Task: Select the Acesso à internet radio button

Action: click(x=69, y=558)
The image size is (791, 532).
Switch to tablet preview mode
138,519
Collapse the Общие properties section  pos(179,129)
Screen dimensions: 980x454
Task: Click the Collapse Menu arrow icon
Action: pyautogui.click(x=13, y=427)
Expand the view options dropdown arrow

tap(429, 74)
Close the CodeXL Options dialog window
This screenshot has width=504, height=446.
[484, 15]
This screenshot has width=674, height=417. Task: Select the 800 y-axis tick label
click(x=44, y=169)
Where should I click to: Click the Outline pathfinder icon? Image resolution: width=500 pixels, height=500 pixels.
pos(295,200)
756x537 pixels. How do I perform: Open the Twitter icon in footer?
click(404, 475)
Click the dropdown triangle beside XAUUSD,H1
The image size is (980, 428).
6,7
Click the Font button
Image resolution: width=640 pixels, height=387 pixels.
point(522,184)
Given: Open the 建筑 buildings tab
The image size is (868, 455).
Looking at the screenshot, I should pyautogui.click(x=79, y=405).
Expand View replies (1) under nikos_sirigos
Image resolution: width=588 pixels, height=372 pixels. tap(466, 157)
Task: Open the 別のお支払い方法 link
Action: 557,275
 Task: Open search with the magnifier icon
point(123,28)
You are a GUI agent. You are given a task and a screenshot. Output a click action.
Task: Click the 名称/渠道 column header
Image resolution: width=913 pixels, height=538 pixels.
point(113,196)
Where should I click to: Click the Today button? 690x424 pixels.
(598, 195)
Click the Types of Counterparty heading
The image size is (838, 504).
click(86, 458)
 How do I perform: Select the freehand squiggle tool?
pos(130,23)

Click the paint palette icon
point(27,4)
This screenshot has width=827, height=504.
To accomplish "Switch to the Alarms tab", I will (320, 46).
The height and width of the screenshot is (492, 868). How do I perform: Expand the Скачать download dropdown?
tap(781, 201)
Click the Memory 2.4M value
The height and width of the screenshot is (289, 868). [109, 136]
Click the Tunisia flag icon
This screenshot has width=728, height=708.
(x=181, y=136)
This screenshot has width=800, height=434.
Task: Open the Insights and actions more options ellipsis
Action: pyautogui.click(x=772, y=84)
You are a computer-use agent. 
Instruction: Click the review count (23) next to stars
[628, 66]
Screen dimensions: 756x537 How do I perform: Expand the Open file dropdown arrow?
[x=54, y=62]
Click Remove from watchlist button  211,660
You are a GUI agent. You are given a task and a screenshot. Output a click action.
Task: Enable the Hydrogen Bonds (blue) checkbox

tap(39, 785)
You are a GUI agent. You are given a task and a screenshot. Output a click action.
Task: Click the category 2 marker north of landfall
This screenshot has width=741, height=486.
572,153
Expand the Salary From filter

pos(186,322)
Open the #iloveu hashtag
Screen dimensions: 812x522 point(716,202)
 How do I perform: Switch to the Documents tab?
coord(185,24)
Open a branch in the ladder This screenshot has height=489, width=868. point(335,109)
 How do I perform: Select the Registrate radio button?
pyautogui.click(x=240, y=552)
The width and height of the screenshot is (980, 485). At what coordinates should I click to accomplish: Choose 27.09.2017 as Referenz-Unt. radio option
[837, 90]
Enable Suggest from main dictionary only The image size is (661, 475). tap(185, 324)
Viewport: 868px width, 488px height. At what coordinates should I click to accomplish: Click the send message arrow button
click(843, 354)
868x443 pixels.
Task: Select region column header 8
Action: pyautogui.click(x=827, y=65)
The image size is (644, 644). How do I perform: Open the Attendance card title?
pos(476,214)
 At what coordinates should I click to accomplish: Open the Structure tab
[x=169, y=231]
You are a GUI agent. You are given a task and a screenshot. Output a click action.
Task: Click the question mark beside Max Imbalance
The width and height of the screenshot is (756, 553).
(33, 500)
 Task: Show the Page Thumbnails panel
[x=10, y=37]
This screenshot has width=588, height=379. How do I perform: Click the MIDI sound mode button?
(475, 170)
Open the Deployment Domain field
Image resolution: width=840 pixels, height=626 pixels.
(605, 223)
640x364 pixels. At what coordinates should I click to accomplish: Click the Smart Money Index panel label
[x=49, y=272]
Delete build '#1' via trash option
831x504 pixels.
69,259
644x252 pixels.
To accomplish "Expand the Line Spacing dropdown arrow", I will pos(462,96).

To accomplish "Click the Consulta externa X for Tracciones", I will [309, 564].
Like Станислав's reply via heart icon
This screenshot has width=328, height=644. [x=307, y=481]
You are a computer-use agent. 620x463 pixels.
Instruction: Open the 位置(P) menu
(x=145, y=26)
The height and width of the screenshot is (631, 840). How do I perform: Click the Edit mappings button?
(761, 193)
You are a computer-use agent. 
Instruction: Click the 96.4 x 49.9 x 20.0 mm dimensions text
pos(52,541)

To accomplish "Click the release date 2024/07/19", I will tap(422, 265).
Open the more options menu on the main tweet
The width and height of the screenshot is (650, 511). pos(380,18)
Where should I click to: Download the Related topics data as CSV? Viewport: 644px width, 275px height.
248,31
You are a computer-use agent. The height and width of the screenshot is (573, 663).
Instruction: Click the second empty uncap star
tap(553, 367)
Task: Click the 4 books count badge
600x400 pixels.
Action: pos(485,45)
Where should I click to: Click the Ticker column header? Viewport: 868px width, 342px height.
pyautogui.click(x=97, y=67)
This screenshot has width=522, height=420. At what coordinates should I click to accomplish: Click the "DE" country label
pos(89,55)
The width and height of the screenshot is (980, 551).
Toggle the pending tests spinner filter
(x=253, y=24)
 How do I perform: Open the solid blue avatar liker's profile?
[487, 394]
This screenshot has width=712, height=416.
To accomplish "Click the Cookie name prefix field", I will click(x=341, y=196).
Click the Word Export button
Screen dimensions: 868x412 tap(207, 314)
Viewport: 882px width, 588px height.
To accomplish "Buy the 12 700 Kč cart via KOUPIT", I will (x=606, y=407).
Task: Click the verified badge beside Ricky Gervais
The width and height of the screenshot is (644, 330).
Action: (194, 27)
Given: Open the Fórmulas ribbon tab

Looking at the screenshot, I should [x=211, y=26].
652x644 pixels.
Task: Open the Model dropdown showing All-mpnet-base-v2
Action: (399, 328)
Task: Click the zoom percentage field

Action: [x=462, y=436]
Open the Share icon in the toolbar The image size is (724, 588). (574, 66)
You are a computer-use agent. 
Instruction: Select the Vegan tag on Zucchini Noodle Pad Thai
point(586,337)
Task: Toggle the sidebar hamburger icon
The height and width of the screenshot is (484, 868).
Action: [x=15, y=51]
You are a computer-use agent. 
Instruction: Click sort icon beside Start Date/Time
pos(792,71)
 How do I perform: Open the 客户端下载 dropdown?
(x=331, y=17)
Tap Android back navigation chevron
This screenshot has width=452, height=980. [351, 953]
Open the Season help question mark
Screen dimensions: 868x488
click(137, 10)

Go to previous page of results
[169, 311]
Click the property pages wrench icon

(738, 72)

------------------------------------

Could you copy each line in the listing above that includes the word "badge"?

Task response
Task: Click the 4 books count badge
Task: Click the verified badge beside Ricky Gervais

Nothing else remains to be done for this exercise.